== Task requirements ==
Reproduce, exactly and in full, only the lines below from the one containing "Asya Çalışmaları Masası (109, 2049)" through the one containing "Çevre ve Kentsel Yaşam Masası (137, 2010)".

== Material shown ==
++++

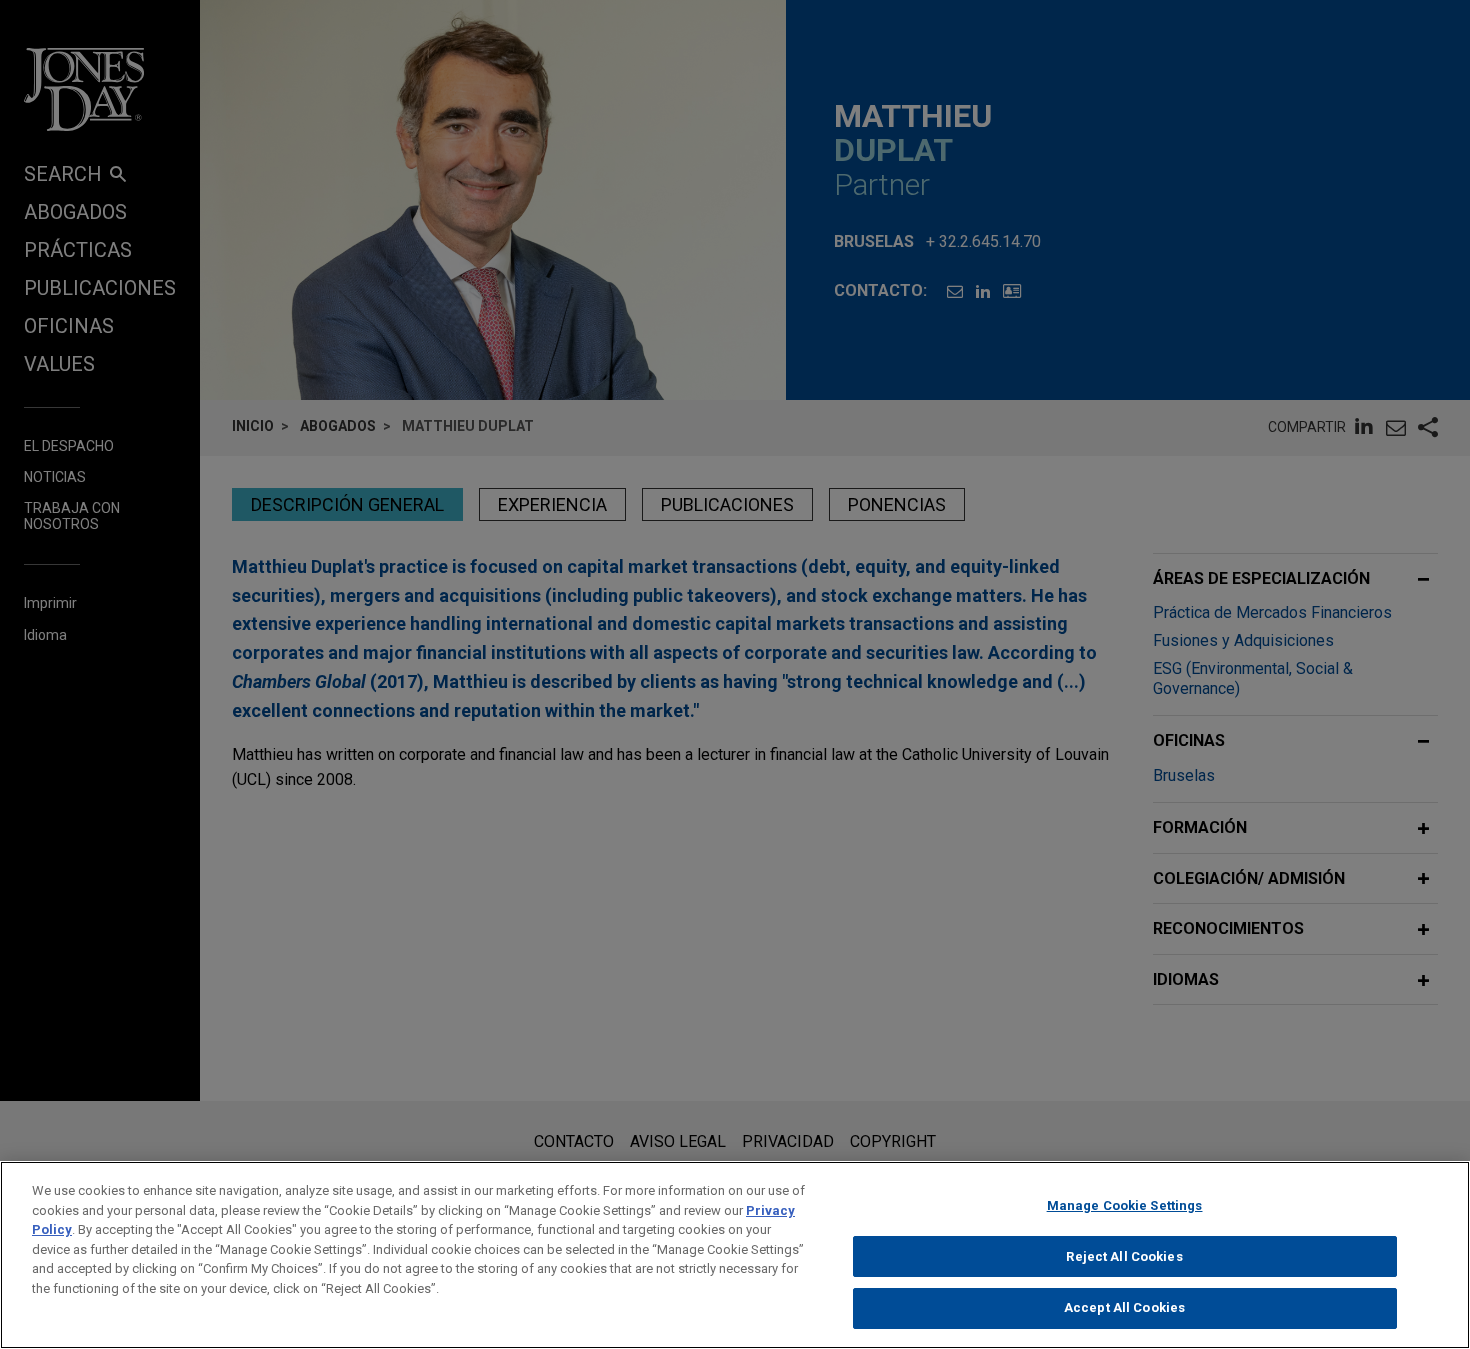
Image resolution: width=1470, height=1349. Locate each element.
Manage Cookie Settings (1125, 1205)
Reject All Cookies (1124, 1256)
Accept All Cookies (1124, 1307)
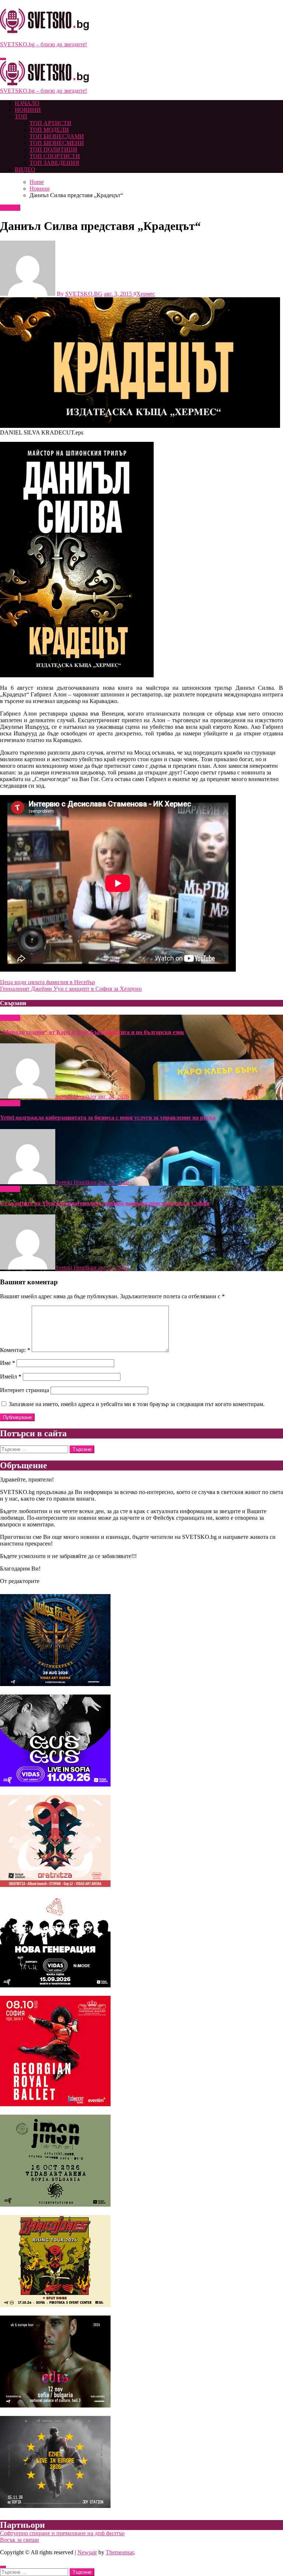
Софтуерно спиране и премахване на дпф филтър (62, 2533)
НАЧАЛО (27, 103)
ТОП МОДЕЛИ (49, 130)
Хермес (145, 294)
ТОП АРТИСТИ (50, 123)
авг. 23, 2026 (113, 1267)
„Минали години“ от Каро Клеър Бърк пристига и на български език (92, 1032)
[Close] (3, 2567)
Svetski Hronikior (76, 1096)
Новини (10, 208)
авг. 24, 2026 (113, 1096)
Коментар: (15, 1350)
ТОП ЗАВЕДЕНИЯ (54, 163)
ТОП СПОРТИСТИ (54, 156)
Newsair (87, 2552)
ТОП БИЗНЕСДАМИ (56, 136)
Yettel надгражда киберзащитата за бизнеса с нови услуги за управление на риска (108, 1117)
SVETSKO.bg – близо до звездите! (43, 44)
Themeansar (120, 2552)
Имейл (10, 1376)
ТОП (21, 116)
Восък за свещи (19, 2540)
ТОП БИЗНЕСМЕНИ (56, 143)
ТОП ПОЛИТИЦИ (53, 149)
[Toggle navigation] (3, 59)
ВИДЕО (25, 169)
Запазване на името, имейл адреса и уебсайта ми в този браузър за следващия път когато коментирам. (137, 1404)
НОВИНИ (28, 110)
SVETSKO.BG (83, 294)
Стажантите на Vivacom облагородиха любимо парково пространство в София (105, 1203)
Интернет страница (24, 1390)
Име (7, 1363)
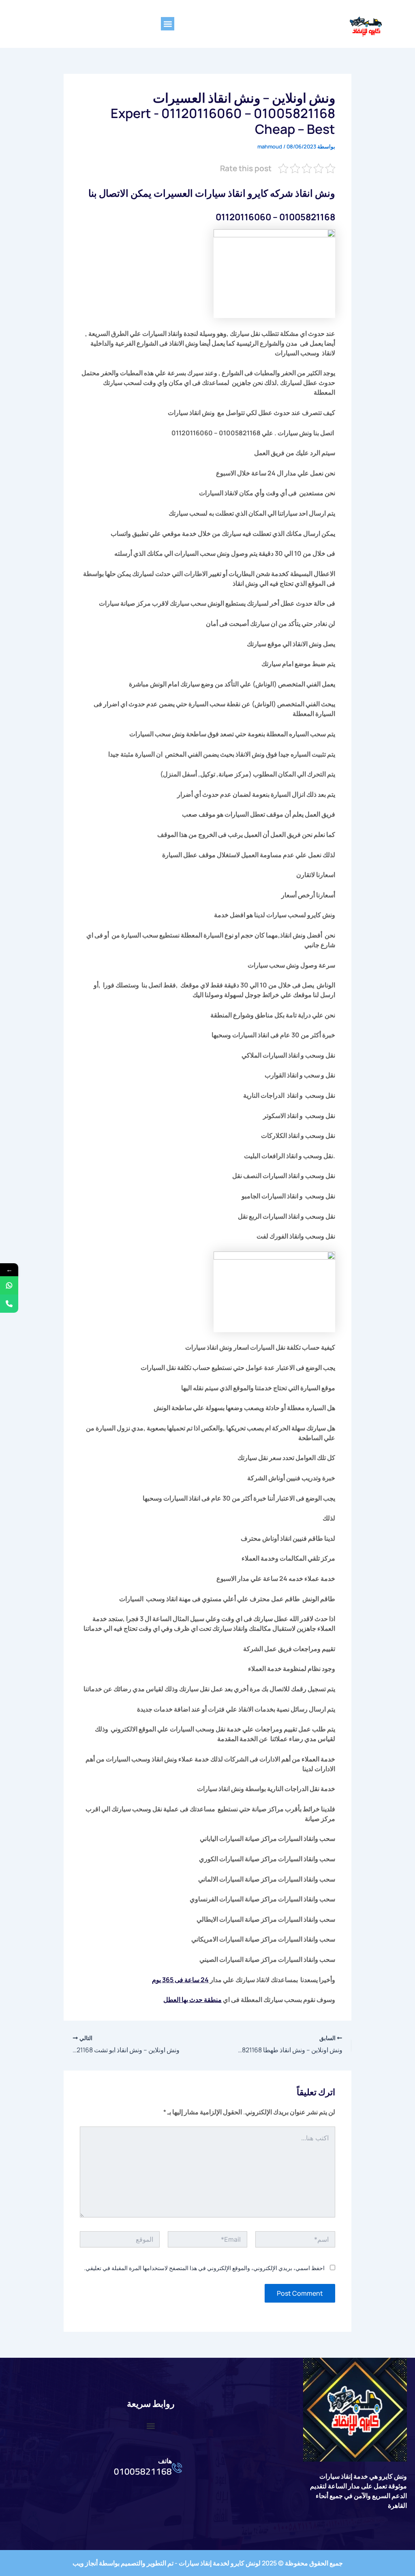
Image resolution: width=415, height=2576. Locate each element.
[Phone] (9, 1303)
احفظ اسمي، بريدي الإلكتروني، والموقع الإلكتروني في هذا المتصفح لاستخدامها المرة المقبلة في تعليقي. (204, 2268)
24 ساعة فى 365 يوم (180, 1979)
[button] (167, 23)
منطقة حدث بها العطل (192, 1999)
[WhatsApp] (9, 1285)
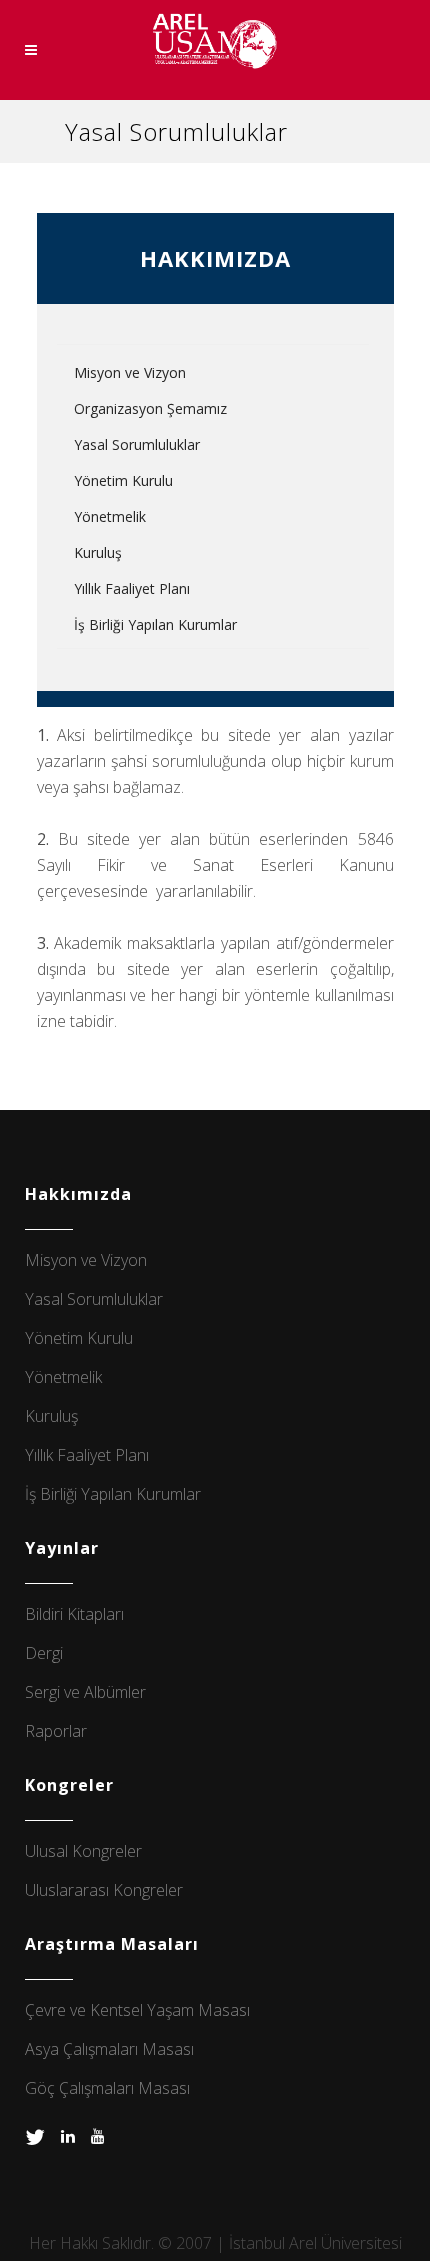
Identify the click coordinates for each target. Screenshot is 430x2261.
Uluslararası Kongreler (104, 1890)
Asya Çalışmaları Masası (109, 2049)
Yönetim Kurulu (123, 480)
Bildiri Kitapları (74, 1614)
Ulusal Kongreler (83, 1851)
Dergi (44, 1653)
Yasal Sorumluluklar (137, 444)
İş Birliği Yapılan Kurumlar (155, 624)
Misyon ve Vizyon (130, 372)
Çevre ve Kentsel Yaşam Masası (137, 2010)
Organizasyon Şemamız (150, 408)
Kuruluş (98, 552)
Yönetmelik (110, 516)
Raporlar (56, 1731)
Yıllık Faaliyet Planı (132, 588)
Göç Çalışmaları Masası (107, 2088)
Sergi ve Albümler (85, 1692)
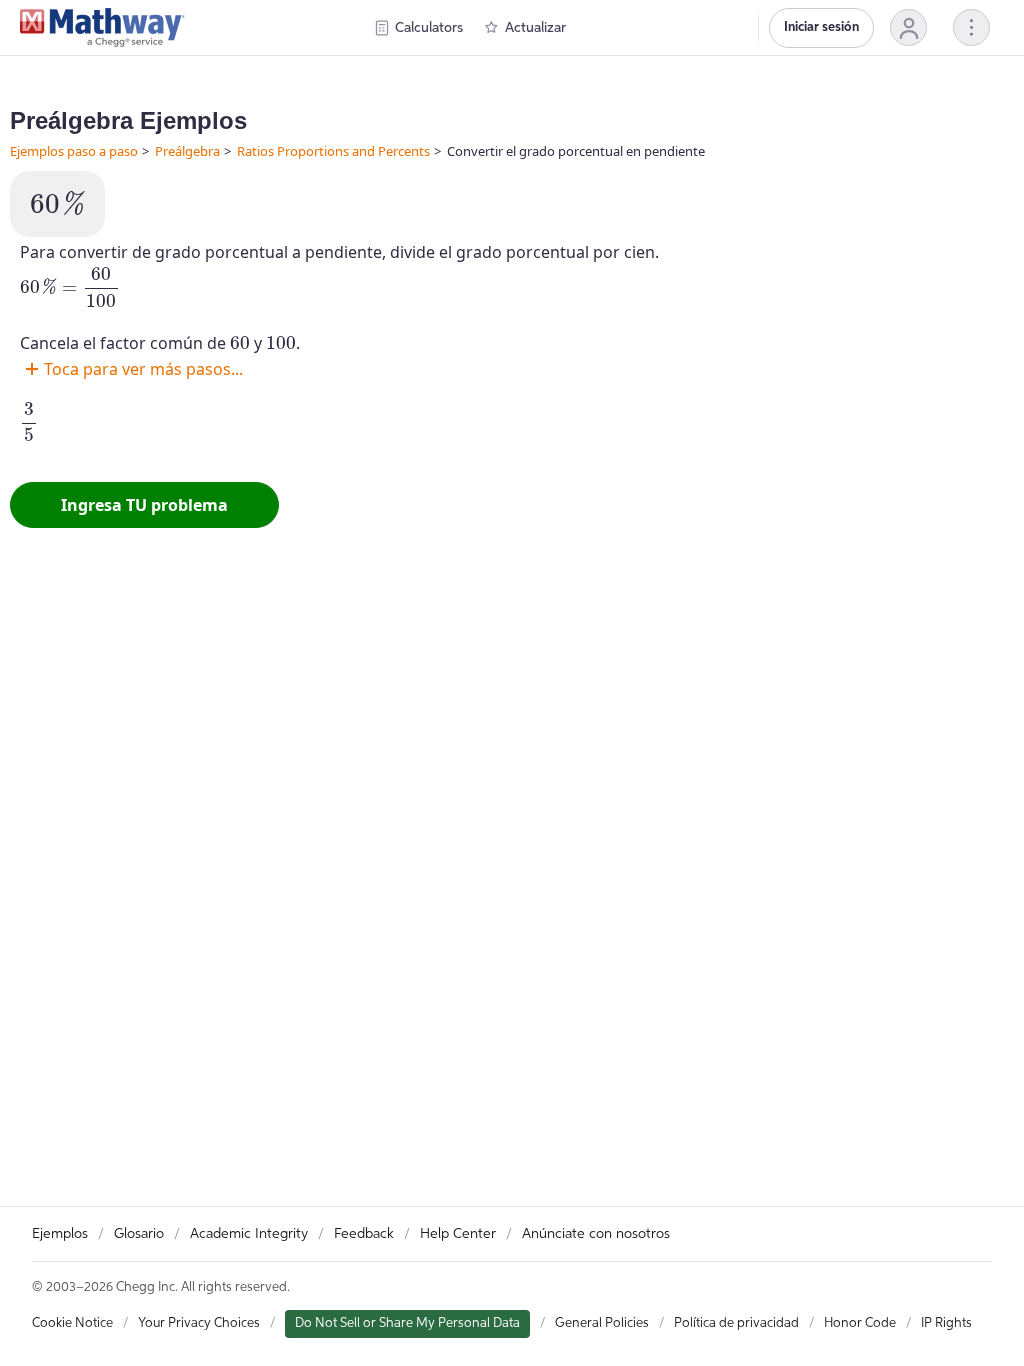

++++

== Response to this task ==
Asya Çalışmaları Masası (109, 2049)
Yönetim Kurulu (123, 480)
Bildiri Kitapları (74, 1614)
Ulusal Kongreler (83, 1851)
Dergi (44, 1653)
Yasal Sorumluluklar (137, 444)
İş Birliği Yapılan Kurumlar (155, 624)
Misyon ve Vizyon (130, 372)
Çevre ve Kentsel Yaşam Masası (137, 2010)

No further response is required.